I’ll tell you another thing ….you might think that that it doesnt affect other peoples musical perception…but a lot of people will hear the accent because it sounds so proper they’ll be like “Oh he’s not about it”. Believe me that’s a misconception. They’re just like ‘Yo, I just cant listen to this guy with this accent talking that aggressive talk’. Eventually they will get over it.

I believe Drake’s a pioneer with it, and there’s so much talented people from the UK who are making great music and it’s kinda seeping in. There’s resistance right now, eventually and believe me…more and more people will realise that the accent isn’t anything. If we can accept mumble rap, cut it out about an accent, I dont want to hear it.

Anyone who has been out here, they know how real it is.
Every artist, whether it’s Kanye, Jay-z, 50 Cent, etc. they all know what it is. They all know who’s who, who you’ve got to pay homage to when you land in the country.
They all know what the streets are like. You’ve never heard this kind of criticism like this from any artist because they know what it is. When I first saw the criticism I was like ‘You guys need a passport’.

You see in America, we do have a little bit of an arrogance where so many people pay attention to artists that are popular in the US…when we have to pay attention to artists that are poppin’ from another culture or other countries we kinda get either offended or dismissive. Like ’No no no no no no!’
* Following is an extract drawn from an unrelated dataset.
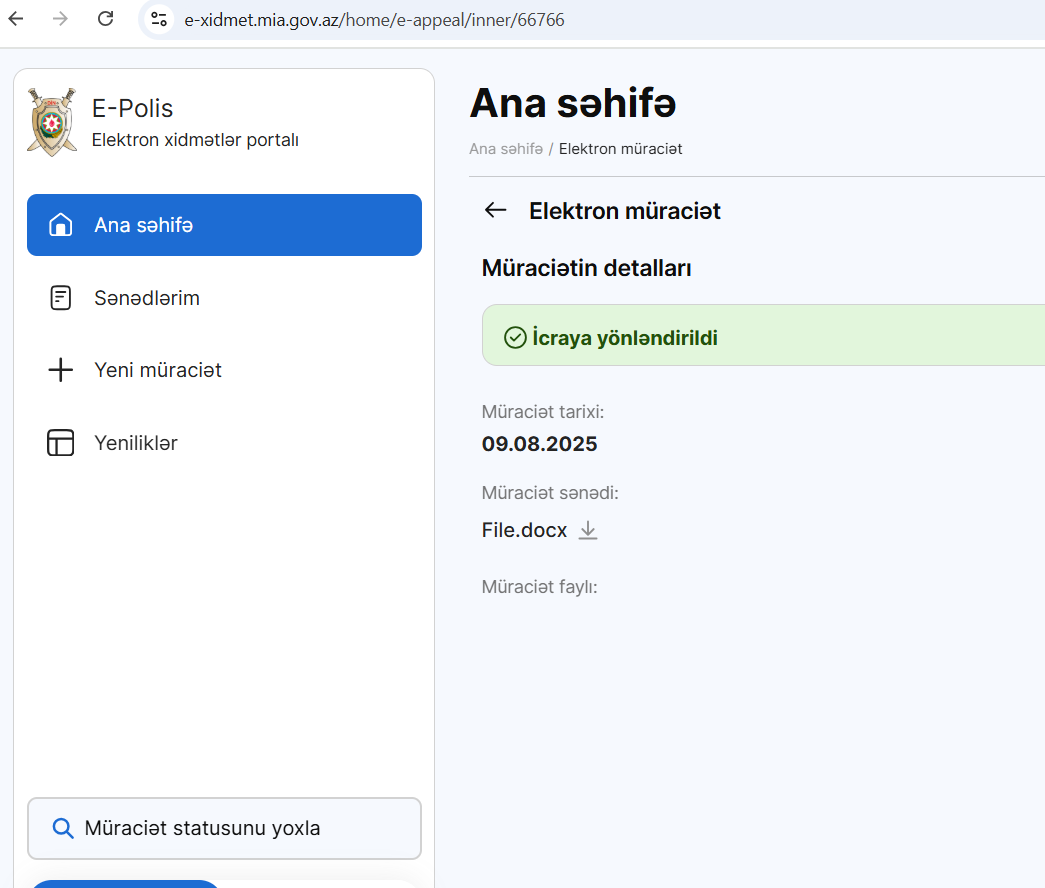Reload the current page
1045x888 pixels.
point(105,19)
Here’s the thing, guaranteed right if say Skepta, Giggs, Stormzy….if anyone of them came to the US, put in the work in the US for say like a year they’ll be much accepted. Because people feel like ‘Oh, that doesnt affect us’ and now when you’re kind of forced to hear on say a project like ‘More Life’, now you’re kinda resenting it, but in reality its dope music…it’s dope music and eventually, believe me they’ll get over it.

They’ll get over it because there is an influence from UK artists that is actually spreading into the United States musicians and fans accept it as long as its in a nice accent. Drake was using certain type of slang and also a certain type of patters and all that stuff, but it was music that was going on in the UK for a couple of years, it was flames. Hit after hit right? But as soon as you  hear what really is the authentic there’s a little bit of a pushback because it’s not dressed up. But eventually trust me, they’ll get over it. There’s always a resistance before acceptance.

Semtex, thank you! By the way I do want to say to you, I‘ve had a lot of criticism from any time people have interviewed Drake. I watched your interview with Drake on Beats 1, and I thought it was brilliant. I thought that you more than anyone else addressed some of the topics that maybe he just felt like being more open that day, or maybe you just extracted it from him but like for example the writing issue, I had a lot of questions about that and i’m glad that he spoke about it, when you were talking to him. That’s a lot to your credit, thank you for that. Because believe me I represent the culture, and we’ve been wondering. We’ve got a bunch of questions so when someone gets him in a room it’s great. We know you wanna’ be friends and we know you want everything to be cool…but you know the culture…we’re fiendin’, we’re thirsty, we want those answers.